Tout ce que j’ai vu dans ce ravissant paysage de Naples et de ses environs m’a tellement impressionné que je n’ai pu résister au désir de décrire ce qui a frappé mes regards et de raconter les péripéties de mon excursion dans ce délicieux recoin de la terre italienne.

 

C’est de là qu’est né mon volume : Sous le Ciel de Naples, que je publie aujourd’hui.

SOUS LE CIEL DE NAPLES

Ce pays n’a pas d’égal au monde.

P.-L. COURIER (Lettres).

CHAPITRE PREMIER

*
**

C’était par une belle après-midi du mois de novembre dernier.

Le train roulait entre les derniers escarpements des Apennins, se dirigeant vers Naples, où il devait arriver en moins d’une heure. La température était d’une douceur printanière ; et, malgré la saison avancée, les vitres des portières étaient grandement ouvertes.

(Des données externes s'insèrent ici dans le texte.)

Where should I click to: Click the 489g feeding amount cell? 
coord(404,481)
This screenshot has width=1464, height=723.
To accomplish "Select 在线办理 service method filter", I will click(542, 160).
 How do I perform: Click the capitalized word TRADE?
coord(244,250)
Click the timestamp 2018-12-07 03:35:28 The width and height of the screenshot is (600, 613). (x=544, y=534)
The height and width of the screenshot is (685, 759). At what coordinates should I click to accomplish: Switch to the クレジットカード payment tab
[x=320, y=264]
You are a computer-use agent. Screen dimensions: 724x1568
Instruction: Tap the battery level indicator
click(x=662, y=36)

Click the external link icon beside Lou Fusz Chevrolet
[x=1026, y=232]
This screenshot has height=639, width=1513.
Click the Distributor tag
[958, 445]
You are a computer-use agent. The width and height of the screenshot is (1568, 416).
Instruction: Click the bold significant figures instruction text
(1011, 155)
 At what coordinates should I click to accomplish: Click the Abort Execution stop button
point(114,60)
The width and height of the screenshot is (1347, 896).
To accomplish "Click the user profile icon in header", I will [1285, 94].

Le ciel était d’une pureté parfaite. Pas un seul nuage dans l’air. L’atmosphère — cette atmosphère si claire, si transparente qui fait l’admiration de l’homme du Nord voyageant dans le sud de l’Italie — permettait à l’œil émerveillé de distinguer tous les détails, si infimes fussent-ils, du paysage qui se déroulait de chaque côté de la ligne.

Les rochers aux sommets violacés qui couronnaient les sommets des montagnes paraissaient si rapprochés de nous, par suite de la diaphanéité idéale de l’air, qu’on croyait pouvoir les atteindre avec la main.

La végétation dans ces gorges sauvages était maigre, comme honteuse, elle si délicate, de se trouver au pied de ces cimes qui la dominaient de toute leur taille monumentale.

Cependant, par moments, de chaque côté de la voie se montraient à nos yeux ravis des haies composées d’aloès et de cactus gigantesques. Habitués à voir, sous notre sombre ciel du nord, ces plantes végéter pauvrement dans des serres, nous ne pouvions pas détacher nos regards de cette puissante manifestation de la flore méridionale.

Au fond de la vallée, à droite et à gauche de la voie, se voyaient quelques champs presque incultes où des hommes et des femmes, suant la misère par tous leurs porcs, étaient occupés à déchirer les entrailles de cette terre avare qui suffisait à peine à les faire vivre misérablement. Quelques ânes étiques — toute la fortune de ces malheureuses gens — tondaient l’herbe rase et menue qui poussait dans ces lieux désolés, paraissant d’autant plus désolés qu’ils se trouvaient sous un ciel admirable.

Et le train roulait toujours : la machine faisait entendre ses halètements de bête sauvage en lutte contre les éléments ; nos oreilles étaient assourdies par ce bruit de ferraille caractéristique des convois de chemin de fer en marche et par ce grondement sourd et monotone de tout l’ensemble, dont le bruit était multiplié par les échos d’alentour.